HOW TO COMPLETE THIS TASK => Every line containing the word "menu" must be pulled from the records.

[Recorded data]
* * * * * * * * *

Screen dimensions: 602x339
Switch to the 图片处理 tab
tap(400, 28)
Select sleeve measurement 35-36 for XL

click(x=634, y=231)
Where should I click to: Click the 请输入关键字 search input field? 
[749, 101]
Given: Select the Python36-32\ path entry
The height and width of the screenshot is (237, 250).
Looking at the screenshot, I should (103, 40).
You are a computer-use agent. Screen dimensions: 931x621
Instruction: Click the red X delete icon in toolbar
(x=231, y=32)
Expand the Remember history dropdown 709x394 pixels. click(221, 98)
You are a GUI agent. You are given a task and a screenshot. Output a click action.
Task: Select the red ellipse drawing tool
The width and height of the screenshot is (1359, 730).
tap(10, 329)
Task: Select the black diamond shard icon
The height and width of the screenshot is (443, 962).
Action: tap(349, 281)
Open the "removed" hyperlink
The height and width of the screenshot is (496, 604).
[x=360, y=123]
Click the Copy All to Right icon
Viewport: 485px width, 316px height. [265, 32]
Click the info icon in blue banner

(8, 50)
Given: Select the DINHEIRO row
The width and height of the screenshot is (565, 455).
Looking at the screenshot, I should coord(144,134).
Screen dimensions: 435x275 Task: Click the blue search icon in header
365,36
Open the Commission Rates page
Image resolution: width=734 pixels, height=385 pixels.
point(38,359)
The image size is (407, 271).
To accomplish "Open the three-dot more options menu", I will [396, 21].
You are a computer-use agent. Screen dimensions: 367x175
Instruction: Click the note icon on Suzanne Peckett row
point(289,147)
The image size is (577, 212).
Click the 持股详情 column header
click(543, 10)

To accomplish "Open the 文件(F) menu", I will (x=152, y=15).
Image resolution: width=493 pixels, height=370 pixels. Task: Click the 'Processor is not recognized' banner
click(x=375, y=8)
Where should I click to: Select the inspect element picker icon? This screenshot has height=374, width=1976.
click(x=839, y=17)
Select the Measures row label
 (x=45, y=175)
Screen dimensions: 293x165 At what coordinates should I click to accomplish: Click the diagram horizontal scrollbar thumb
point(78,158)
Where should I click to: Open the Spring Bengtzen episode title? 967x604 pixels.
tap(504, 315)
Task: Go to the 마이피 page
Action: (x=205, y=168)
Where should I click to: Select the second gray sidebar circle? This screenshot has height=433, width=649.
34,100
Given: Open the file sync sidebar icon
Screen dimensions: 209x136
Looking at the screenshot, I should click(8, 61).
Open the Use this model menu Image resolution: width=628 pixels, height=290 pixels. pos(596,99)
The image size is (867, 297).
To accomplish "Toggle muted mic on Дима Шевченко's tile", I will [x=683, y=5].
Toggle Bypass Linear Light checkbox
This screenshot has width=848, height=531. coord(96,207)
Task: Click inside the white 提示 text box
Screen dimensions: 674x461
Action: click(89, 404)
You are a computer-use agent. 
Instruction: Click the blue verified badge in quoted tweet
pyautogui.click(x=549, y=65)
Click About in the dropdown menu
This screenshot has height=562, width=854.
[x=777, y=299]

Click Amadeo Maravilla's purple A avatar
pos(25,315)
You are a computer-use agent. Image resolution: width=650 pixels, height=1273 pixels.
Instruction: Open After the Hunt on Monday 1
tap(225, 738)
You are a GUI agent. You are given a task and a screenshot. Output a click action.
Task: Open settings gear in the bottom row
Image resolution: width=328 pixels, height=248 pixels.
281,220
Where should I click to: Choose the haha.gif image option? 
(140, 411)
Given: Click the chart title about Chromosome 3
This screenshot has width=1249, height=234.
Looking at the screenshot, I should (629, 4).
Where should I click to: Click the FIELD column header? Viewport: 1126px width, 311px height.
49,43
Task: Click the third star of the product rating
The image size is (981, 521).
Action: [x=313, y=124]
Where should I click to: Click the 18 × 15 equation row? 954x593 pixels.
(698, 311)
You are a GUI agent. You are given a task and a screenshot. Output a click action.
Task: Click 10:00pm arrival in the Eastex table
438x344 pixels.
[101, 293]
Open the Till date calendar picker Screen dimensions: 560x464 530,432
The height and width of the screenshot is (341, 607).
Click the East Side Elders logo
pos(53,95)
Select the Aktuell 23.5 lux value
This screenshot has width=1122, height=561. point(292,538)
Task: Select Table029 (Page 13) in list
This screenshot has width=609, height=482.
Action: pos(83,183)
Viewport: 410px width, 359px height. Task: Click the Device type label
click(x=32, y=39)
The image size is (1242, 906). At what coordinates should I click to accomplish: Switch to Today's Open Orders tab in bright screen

* * * * * * * * *

TASK ANSWER =>
To accomplish "Open the three-dot more options menu", I will [396, 21].
To accomplish "Open the 文件(F) menu", I will (x=152, y=15).
Open the Use this model menu Image resolution: width=628 pixels, height=290 pixels. pos(596,99)
Click About in the dropdown menu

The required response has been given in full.